In the Removed Action, Cable First Construction Inc. ("Cable First") and John Quaranta ("Quaranta") alleged six causes of action: fraud (Count I); breach of contract (Count II); specific performance (Count III); unjust enrichment (Count IV); declaratory judgment (Count V); and injunction (Count IV), against Lepetiuk Engineering Corp. ("LEC") and Dmytro Lepetiuk ("Lepetiuk"). LEC and Lepetiuk removed the action to this Court based upon diversity jurisdiction on August 20, 2020, and now seek to dismiss Counts I and III-VI for failure to state a claim.
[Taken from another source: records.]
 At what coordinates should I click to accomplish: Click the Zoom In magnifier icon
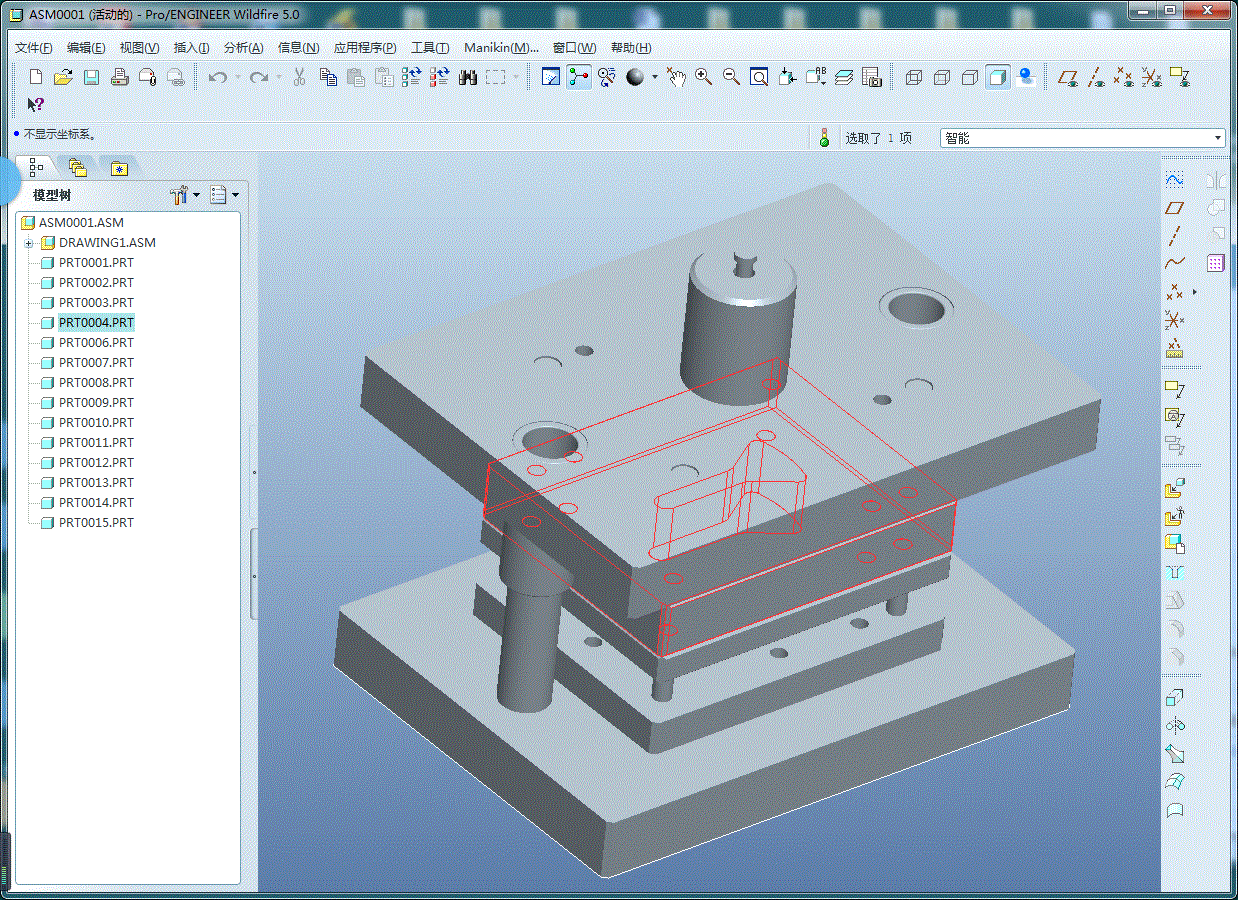click(703, 77)
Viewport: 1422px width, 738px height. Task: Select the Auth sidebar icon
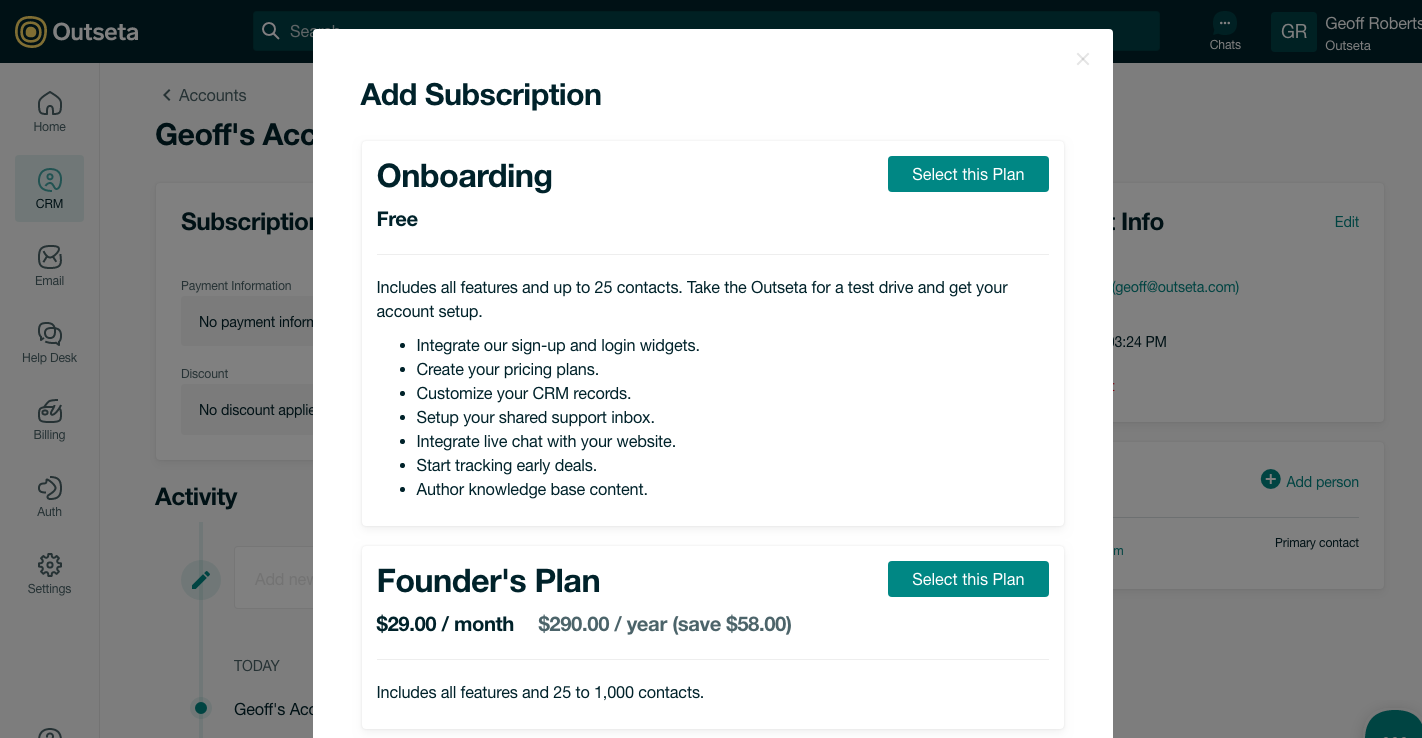(49, 495)
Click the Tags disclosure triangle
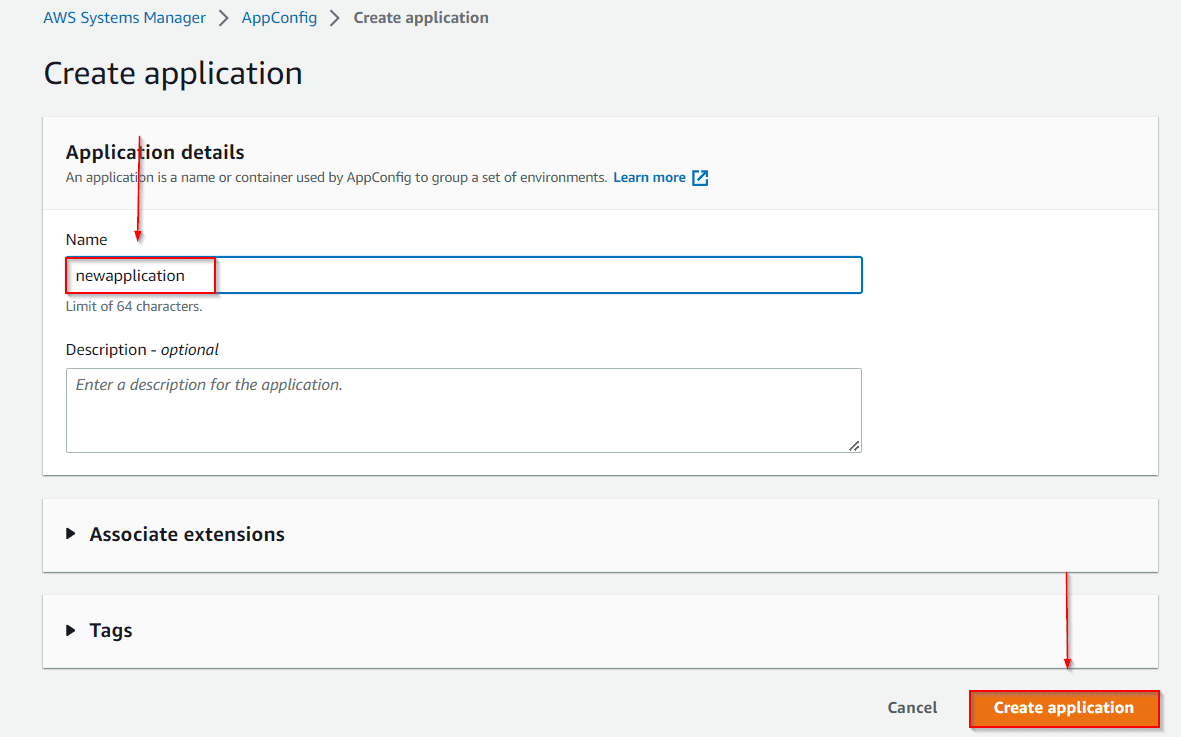1181x737 pixels. 70,630
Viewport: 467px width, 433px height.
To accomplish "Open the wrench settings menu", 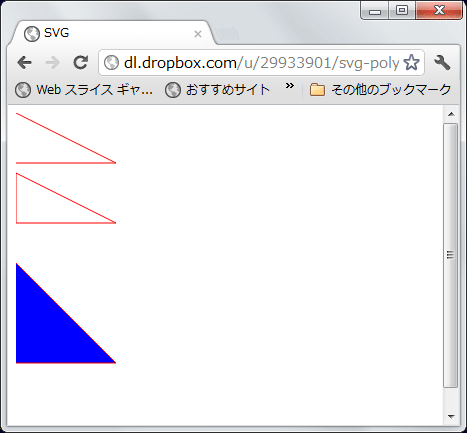I will (x=442, y=63).
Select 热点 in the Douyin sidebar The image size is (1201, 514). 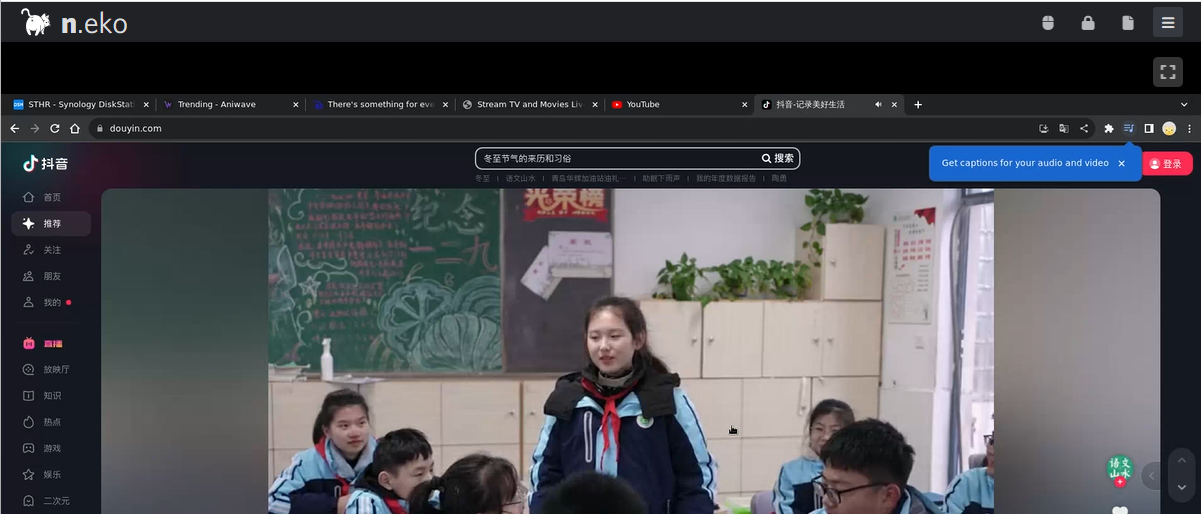click(x=52, y=422)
See Removed Compl., ECF No. 3-1; Mot. Dismiss, ECF No. 5. LEC filed the Federal Action on July 29, 2020, based on the same contract dispute and prior to removing the Removed Action. LEC alleges six counts against Cable First and Quaranta: breach of contract (Count I); quantum meruit (Count II); account stated (Count III); damage to property against Quaranta (Count IV); breach of the implied covenant of good faith and fair dealing against Cable First and Quaranta (Count V); and slander against Quaranta (Count VI). See Federal Complaint, ECF No. 1. Cable First and Quaranta seek to dismiss the Federal Action for lack of subject matter jurisdiction. See Fed. Mot. Dismiss, ECF No. 9.
The disputes arise from an alleged breach of an October 2019 contract for services between Cable First and LEC, its subcontractor, and related non-disclosure and non-compete covenants. Fed Compl. ¶ 1. Under the services contract, LEC agreed to provide aerial cable construction services to Cable First for a project in New York. Id. 7. Cable First alleges that LEC breached the contracts by leaving fiber optic cables unattended, overbilling for their services, and using paid materials for work on other projects. See Removed Compl., ECF No. 3-1. It further alleges that LEC and Lepetiuk, "negligently caused damage to fiber optic cables and improperly installed the damaged cables," creating more expense and requiring additional materials and labor to correct. Id. ¶ 9. As a result of these actions, Cable First terminated the service contract with LEC. Id. ¶ 19. Despite the termination, LEC allegedly continued to trespass on their property and used Cable First's materials for a competitor's project. Id. ¶ 20. They also allege that Lepetiuk filed a false police report claiming that Quaranta damaged LEC's property. Id. ¶ 22.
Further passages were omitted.